Clearly, new members renew at a much lower rate than longstanding members, which makes sense. Here we also see that new members that attended anything in FY17 renewed at 3 times the rate of new members that attended nothing.

Interestingly, the renewal rate for longstanding members who attending something is lower than that of longstanding members who attending nothing, which explains the unexpected outcome of the first bar plot. Possibly this is because members who don't use their membership for free or discounted admission are members for other, potentially more reliable reasons (e.g. mission affinity rather than desire for a deal).

Programs vs General Admission

This section will examine differences in members who attended programs vs members who came for general admission.

In [12]:
prog_compare = raw
prog_compare["bin_att_ind"] = prog_compare['num_perfs'].apply(lambda x: 1 if x > 0 else 0)
prog_compare["att_ind"] = prog_compare['num_perfs'].apply(lambda x: 2 if x > 1 else (1 if x==1 else 0))
prog_compare.head()
Out[12]:
customer_no att_type num_perfs paid_amt renew_ind first_yr_ind bin_att_ind att_ind
0 28 None 0 NaN 0 1 0 0
1 100070 Program 1 44.0 1 0 1 1
2 100176 Program 1 16.0 0 1 1 1
3 100470 General 2 16.0 1 1 1 2
4 100663 General 1 0.0 0 1 1 1
In [13]:
g = sns.barplot(x='att_type', y='customer_no', hue='renew_ind', 
                data=prog_compare.groupby(['att_type', 'renew_ind']).count().reset_index())
g.set_ylabel('Number of Members')
g.set_xlabel('Attendance Type')
g.set_title('Number of Members Over Attendance Status')
Out[13]:
Text(0.5,1,'Number of Members Over Attendance Status')
In [14]:
g = sns.barplot(x='att_type', y='customer_no', hue='renew_ind', 
                data=prog_compare[prog_compare['first_yr_ind']==1].groupby(['att_type', 'renew_ind']).count().reset_index())
g.set_ylabel('Number of Members')
g.set_xlabel('Attendance Type')
g.set_title('Number of New Members Over Attendance Status')
Out[14]:
Text(0.5,1,'Number of New Members Over Attendance Status')
In [15]:
g = sns.barplot(x='att_type', y='customer_no', hue='renew_ind', 
                data=prog_compare[prog_compare['first_yr_ind']==0].groupby(['att_type', 'renew_ind']).count().reset_index())
g.set_ylabel('Number of Members')
g.set_xlabel('Attendance Type')
g.set_title('Number of Longstanding Members Over Attendance Status')
Out[15]:
Text(0.5,1,'Number of Longstanding Members Over Attendance Status')

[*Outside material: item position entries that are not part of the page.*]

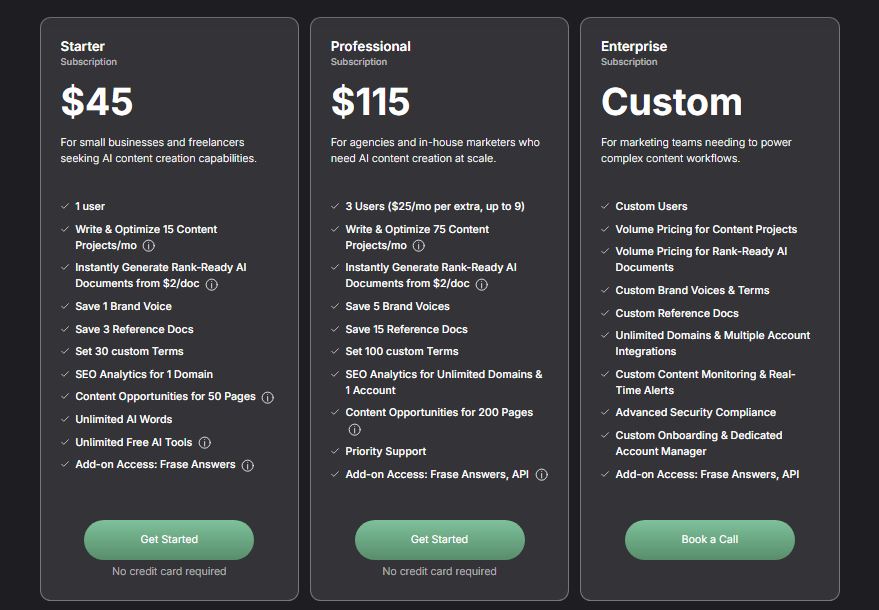Image resolution: width=879 pixels, height=610 pixels.
Task: Click the $115 price text
Action: click(x=371, y=101)
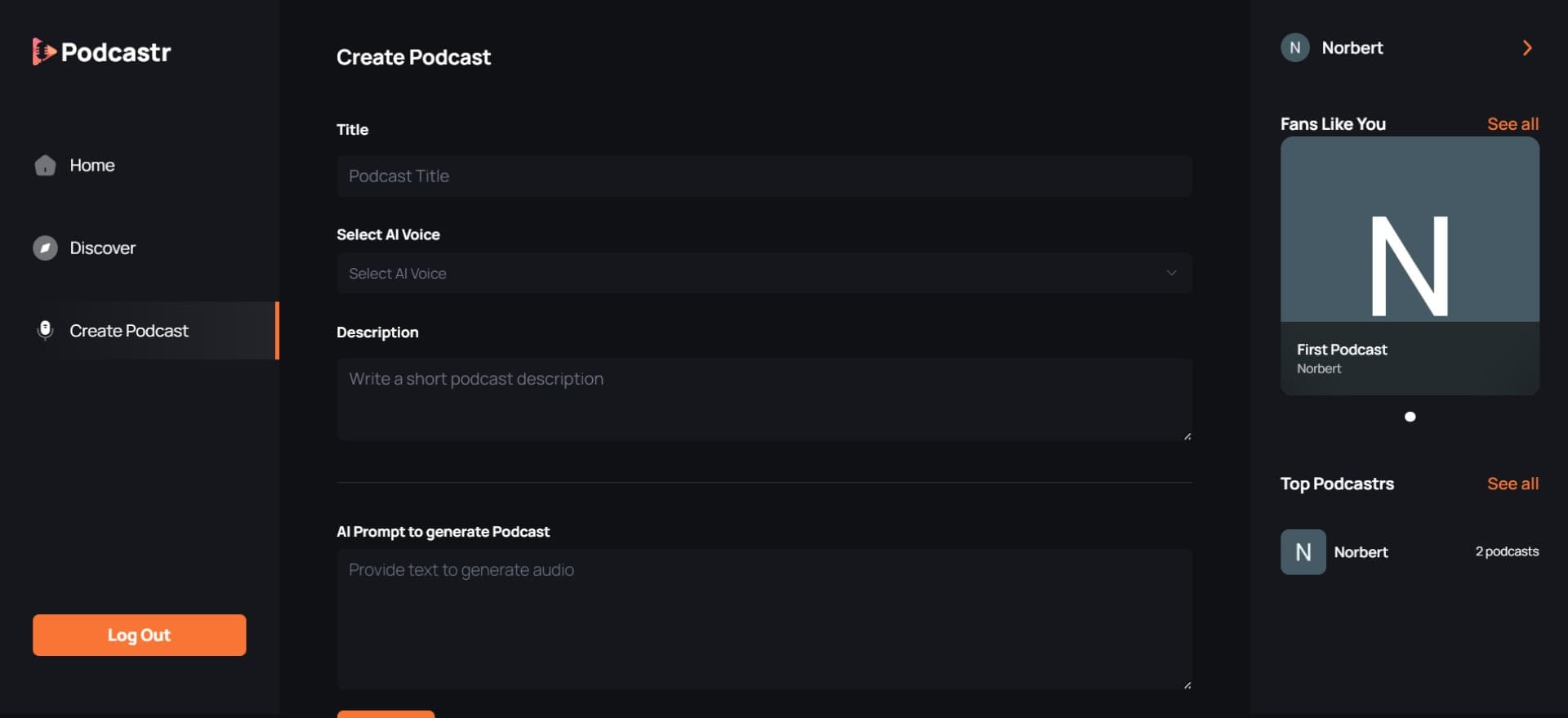1568x718 pixels.
Task: Click the Home house icon
Action: click(x=45, y=165)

New members who attended programs did renew at a higher rate than general admission attendees. Longstanding members who attended programs also renewed at a slightly higher rate than general admission attendees, though we obviously see that the most favorable rate is still non-attendees.

Conclusion

It seems, then, that what can be gleaned from this is that members who joined in FY17 were more likely to renew in FY18 if they had attended something, and more likely to renew if what they attended was a program rather than general admission.

Once a member has been a member for some time, they are more likely to renew, so if more first year members can be encouraged to attend programs, perhaps they will renew and then stay on?

It will be interesting to revist this analysis at the end of this fiscal year, when we can look at two full years of member data (FY17 and FY18) and compare that with two full years of complete attendance data.